━━━ Data to use ━━━
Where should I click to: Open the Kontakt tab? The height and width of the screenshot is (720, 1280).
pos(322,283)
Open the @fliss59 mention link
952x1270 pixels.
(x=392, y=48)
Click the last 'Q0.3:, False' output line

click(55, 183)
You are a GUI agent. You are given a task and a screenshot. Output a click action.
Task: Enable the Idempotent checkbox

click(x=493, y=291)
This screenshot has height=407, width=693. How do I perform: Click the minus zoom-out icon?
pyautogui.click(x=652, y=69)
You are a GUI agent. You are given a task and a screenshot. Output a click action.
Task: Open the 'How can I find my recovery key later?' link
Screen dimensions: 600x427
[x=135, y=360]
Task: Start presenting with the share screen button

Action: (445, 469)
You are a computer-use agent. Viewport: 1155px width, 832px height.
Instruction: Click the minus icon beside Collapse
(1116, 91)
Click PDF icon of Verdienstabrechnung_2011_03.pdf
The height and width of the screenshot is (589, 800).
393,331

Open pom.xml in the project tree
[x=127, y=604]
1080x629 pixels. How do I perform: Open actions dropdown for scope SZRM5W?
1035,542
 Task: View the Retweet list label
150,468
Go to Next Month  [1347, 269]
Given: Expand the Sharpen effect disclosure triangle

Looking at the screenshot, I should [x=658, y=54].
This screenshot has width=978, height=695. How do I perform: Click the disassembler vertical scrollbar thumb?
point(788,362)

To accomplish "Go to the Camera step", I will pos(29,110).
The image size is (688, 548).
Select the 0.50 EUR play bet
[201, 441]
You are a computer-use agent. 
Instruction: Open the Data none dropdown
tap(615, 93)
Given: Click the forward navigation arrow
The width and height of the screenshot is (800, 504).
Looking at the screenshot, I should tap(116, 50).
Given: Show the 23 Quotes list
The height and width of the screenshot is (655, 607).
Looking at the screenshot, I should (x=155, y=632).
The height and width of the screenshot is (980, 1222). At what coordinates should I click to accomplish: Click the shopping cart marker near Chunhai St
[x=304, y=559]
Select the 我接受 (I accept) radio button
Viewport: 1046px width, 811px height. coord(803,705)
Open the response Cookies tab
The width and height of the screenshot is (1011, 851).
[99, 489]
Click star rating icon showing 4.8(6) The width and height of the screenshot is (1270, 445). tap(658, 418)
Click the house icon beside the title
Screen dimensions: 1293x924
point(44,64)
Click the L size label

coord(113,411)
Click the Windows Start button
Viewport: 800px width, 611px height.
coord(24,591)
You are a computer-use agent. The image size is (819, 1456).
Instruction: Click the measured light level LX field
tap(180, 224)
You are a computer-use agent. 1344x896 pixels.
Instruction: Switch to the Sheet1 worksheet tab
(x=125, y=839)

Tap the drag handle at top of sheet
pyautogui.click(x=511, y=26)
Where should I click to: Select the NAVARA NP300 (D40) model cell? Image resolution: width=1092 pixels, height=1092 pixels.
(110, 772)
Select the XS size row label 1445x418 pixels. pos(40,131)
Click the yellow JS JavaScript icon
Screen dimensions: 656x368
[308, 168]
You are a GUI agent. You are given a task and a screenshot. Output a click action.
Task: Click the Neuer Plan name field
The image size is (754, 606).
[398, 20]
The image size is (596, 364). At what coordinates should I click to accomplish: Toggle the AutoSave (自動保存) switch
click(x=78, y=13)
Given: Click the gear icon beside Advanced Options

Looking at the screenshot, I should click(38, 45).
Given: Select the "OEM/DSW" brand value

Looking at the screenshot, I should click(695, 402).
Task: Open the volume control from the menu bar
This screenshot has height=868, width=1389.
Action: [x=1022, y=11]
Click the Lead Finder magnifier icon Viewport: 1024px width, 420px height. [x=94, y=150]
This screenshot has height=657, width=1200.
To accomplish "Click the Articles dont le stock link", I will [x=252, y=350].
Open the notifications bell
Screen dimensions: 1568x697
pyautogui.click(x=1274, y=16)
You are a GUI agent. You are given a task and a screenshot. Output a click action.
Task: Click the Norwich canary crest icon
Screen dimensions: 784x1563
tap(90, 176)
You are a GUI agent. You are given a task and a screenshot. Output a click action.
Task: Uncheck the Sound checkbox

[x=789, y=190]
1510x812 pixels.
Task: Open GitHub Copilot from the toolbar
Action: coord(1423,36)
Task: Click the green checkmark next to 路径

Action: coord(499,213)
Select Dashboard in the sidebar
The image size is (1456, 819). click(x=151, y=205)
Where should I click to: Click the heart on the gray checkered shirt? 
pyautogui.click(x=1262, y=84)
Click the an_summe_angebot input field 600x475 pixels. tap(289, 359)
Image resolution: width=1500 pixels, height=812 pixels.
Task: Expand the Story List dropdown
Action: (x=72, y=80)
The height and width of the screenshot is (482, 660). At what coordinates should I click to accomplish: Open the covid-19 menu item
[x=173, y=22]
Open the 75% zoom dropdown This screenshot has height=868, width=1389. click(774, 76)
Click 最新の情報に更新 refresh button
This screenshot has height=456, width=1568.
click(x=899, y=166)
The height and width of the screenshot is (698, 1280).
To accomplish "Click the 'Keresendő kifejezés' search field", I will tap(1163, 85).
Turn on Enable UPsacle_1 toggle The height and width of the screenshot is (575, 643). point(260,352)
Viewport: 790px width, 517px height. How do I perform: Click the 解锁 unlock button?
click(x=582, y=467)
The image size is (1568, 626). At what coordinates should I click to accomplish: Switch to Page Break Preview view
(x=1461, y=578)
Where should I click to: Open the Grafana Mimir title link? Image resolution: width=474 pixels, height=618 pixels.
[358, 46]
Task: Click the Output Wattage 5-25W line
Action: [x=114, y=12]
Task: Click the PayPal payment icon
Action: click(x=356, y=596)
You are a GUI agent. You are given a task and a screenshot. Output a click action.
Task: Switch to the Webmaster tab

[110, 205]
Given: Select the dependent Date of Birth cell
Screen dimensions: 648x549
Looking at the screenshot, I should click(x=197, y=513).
━━━
### Problem to solve
Write down exactly the span of lines above from the one containing "The image size is (688, 548)." to the one containing "Given: Show the 23 Quotes list", both ends included.

### Final answer
The image size is (688, 548).
Select the 0.50 EUR play bet
[201, 441]
You are a computer-use agent. 
Instruction: Open the Data none dropdown
tap(615, 93)
Given: Click the forward navigation arrow
The width and height of the screenshot is (800, 504).
Looking at the screenshot, I should tap(116, 50).
Given: Show the 23 Quotes list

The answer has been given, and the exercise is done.